Historic Southold Home That Belonged to Former Slaves Quickly Finds Buyer

Southold, historic house
Once only one room, the house at 150 Baywater Avenue now offers 2,100 square feet of living space. It was listed at $699,000 before a buyer came along.
Courtesy of Douglas Elliman

A Southold fixer-upper steeped in history has attracted multiple buyers shortly after being put on the market for $699,000.

The landmarked house at 150 Baywater Avenue was originally built in 1663 with a single room. In 1809, Daniel Goldsmith, a farmer, gifted the property to the Freeman family, who built a 30-acre farm around it.

The home was listed last month with Paul Loeb of Douglas Elliman, and pulled last week after finding a buyer. Though it is not officially in contract, an offer has been accepted and Behind The Hedges is told there are even several strong backup offers.

“The lot size of 1.05 acres, the nearby bay beach and winery, but mostly the charming style, antiquity and history of the house brought a steady stream of buyers ready to restore it back to its glory,” Loeb told Hedges.

It is also one of the 23 homes in the Town of Southold listed for under $700,000, according to a quick search on Zillow. The median home sales price in Southold, New Suffolk and Peconic has risen to $977,000, according to a recent market report, and $1.175 million in the hamlets further east.

Southold, historic house
An old photo attached to the Southold Towns Tax Accessor’s property cardCourtesy of Douglas Elliman

According to historical research, the Freeman family’s roots in Southold began with Kedar Derby and his wife Chloe who were enslaved and brought to the North Fork in 1780 by William Albertson of Hashamomuck.

Their son Maltby, who was born in 1777, was “‘sent to live’ (probably sold to) Zacheus Goldsmith at ‘a young age,'” wrote Amy Folk, the Town of Southold historian, in a history of the Freeman family.

Though the timing was not clear, Maltby was then sold to Goldsmith’s brother, Daniel Goldsmith. Eventually, Maltby, then 30 saved enough money to buy his freedom and Daniel manumitted him in 1807.

Folk said it was either Maltby or his son Jasper, born in 1809, who changed the family name from Derby to Freeman to reflect their status.

She believes Malby was given the house, on approximately an acre of land, “for his service along the edge of Daniel Godlsmith’s farm by South Harbor Road,” Folk wrote.

Though it had been a single room, it had been enlarged in the early 1800s.

“The Freeman family kept acquiring land until they eventually had a house and 30 acres,” she wrote. “The family made it into what we would consider the middle class.”

Jasper’s son, Albert, a seaman, inherited the farm, later selling it to Robert Overton by 1873. He moved to the Tuckahoe area in Southampton around 1913.

Southold, historic house
Another view of the homeCourtesy of Douglas Elliman

The house now offers 2,100 square feet of living space with three bedrooms and two-and-a-half baths. There are two fireplaces, wide-plank wood floors and plenty of natural light, but the house does need major work.
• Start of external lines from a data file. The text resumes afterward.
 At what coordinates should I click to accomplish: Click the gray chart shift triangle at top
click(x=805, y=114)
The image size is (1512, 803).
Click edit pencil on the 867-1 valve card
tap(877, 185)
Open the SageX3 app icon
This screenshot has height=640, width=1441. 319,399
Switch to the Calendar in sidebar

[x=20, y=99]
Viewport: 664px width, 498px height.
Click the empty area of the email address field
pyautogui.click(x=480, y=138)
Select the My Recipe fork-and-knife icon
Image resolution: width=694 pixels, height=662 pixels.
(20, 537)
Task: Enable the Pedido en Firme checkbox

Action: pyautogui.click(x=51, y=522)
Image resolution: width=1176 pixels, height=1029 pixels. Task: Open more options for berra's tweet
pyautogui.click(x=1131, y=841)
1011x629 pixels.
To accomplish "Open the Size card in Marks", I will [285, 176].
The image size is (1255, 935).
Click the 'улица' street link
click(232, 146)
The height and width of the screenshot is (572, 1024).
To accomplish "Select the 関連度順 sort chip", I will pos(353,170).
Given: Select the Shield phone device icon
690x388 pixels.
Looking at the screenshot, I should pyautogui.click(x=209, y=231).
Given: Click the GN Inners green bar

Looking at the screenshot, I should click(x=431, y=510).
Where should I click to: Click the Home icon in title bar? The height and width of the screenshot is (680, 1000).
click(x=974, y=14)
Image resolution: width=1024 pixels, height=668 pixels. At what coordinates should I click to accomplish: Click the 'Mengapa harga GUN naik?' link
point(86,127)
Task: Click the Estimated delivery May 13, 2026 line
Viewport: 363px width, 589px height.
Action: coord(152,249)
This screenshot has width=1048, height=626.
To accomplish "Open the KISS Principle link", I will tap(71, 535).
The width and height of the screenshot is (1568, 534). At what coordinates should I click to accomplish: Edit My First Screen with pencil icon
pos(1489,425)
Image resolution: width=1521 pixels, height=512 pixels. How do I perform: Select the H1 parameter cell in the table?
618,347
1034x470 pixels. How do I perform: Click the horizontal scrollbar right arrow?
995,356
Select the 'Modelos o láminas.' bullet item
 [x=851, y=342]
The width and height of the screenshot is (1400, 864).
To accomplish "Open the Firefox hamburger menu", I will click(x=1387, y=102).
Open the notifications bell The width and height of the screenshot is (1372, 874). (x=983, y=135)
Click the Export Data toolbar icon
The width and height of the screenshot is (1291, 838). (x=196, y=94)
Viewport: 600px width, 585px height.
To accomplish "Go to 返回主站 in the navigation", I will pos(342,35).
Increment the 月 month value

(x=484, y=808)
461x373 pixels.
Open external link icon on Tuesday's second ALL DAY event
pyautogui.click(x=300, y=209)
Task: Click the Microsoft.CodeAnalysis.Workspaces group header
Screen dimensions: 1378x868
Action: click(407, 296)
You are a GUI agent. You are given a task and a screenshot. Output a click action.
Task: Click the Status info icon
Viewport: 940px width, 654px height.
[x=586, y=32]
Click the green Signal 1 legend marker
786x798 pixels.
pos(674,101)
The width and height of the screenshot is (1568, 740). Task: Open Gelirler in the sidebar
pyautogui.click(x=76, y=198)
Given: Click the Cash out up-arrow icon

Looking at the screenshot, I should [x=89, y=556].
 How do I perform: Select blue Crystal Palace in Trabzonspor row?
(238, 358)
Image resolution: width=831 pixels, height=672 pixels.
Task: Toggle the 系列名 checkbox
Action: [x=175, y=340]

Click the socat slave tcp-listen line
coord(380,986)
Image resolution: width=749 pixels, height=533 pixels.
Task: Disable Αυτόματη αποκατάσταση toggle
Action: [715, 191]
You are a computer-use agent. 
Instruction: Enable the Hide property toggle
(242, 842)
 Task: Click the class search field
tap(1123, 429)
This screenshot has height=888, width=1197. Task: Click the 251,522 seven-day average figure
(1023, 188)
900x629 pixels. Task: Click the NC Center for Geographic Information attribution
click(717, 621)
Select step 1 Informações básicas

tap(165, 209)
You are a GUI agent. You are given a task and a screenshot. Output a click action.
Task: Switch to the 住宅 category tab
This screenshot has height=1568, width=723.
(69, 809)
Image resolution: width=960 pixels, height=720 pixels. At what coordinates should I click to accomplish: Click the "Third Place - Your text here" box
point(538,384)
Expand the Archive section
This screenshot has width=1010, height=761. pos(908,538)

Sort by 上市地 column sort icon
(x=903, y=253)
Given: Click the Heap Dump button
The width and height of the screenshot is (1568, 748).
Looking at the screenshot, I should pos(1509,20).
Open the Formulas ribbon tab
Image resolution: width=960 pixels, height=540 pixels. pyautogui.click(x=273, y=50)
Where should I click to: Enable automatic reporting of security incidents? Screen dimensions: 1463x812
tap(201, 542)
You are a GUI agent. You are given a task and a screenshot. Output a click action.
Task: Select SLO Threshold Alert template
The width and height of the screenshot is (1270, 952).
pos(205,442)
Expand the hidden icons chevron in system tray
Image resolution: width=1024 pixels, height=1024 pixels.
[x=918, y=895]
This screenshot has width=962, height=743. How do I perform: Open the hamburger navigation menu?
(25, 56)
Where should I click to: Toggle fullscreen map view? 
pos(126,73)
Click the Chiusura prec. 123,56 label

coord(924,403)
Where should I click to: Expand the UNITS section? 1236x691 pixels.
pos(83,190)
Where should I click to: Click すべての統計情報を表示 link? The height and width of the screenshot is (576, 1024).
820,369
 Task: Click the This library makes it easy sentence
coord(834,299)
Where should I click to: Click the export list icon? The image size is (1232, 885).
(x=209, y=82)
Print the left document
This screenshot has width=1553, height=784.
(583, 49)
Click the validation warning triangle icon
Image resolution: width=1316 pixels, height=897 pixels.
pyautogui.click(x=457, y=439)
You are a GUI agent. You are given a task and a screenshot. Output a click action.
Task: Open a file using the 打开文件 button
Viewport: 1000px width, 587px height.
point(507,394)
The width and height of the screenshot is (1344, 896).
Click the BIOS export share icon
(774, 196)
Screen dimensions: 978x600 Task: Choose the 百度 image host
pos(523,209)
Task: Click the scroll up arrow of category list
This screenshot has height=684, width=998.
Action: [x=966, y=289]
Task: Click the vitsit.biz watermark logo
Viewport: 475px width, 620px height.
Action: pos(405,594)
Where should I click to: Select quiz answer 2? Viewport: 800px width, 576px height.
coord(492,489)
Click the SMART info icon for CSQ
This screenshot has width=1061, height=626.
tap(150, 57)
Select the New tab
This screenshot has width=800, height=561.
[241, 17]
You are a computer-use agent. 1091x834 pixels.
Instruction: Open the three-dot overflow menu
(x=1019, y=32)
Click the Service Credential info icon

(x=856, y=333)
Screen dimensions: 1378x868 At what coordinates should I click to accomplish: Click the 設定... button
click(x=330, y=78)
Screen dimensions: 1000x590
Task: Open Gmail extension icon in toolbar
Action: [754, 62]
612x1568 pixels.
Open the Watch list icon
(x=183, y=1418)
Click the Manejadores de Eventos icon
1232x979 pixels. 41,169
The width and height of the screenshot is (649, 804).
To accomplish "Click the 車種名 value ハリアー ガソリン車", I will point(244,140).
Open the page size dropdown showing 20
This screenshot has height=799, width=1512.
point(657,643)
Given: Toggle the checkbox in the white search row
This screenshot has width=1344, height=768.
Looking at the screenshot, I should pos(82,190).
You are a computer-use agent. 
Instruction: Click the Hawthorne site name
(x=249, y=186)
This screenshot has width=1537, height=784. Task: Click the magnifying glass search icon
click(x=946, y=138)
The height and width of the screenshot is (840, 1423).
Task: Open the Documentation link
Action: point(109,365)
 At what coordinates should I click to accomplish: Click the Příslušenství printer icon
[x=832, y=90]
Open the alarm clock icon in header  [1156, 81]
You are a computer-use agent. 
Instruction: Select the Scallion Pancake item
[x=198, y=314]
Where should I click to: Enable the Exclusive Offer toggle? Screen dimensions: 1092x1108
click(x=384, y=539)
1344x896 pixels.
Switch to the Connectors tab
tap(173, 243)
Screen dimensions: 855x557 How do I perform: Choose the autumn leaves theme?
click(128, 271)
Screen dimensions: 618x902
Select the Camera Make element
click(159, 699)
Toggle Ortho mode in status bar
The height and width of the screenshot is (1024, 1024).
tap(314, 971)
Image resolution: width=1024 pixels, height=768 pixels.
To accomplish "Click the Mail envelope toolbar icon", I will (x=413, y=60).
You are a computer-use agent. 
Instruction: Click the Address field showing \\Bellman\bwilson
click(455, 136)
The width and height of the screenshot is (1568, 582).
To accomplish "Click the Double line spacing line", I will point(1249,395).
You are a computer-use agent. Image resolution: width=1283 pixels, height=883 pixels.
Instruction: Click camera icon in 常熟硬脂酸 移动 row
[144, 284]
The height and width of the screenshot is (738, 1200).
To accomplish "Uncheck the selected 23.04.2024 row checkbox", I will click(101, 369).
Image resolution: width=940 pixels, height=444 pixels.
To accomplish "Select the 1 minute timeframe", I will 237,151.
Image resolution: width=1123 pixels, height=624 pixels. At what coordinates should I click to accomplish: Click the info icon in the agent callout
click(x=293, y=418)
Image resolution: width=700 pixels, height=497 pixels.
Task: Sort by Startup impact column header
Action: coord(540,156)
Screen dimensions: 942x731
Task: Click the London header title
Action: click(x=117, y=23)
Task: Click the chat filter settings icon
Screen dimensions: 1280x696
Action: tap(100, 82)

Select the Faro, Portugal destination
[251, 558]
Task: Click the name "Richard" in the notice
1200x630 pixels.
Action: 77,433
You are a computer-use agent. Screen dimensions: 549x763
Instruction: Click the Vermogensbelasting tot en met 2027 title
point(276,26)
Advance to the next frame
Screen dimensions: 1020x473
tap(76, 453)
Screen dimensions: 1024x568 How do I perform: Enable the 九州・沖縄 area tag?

Though not in a historic district, the house has been landmarked by Southold Town because of its rich history. Any changes to the facade visible from the street falls under the purview of the Historic Preservation Commission.

“Each buyer that inquired was instructed in depth on the property’s current rough condition to prepare them for the showing and discourage those not ready for a project of this scale,” he explained.

Buyers were even encouraged to bring their contractors and architects.

Southold, historic house
A side view of the homeCourtesy of Douglas Elliman

“Each showing took about one hour and I was having five or six showings a day,” Loeb said. “It has been quite an experience and although I’m sure it will not be my largest sale for the year, I’m thankful I was able to be in the center of it and help usher this property to a new owner.”

With an acre of land, a lot can be done on the property. There is an existing shed and an older barn out back that even has a partial basement.

A bay beach is also a short distance away and because it is in the Southold Park District, there are special privileges at several nearby beaches.

It will be fun to watch what the new owners do with the place. We’ll keep you posted on the final sale price, as well.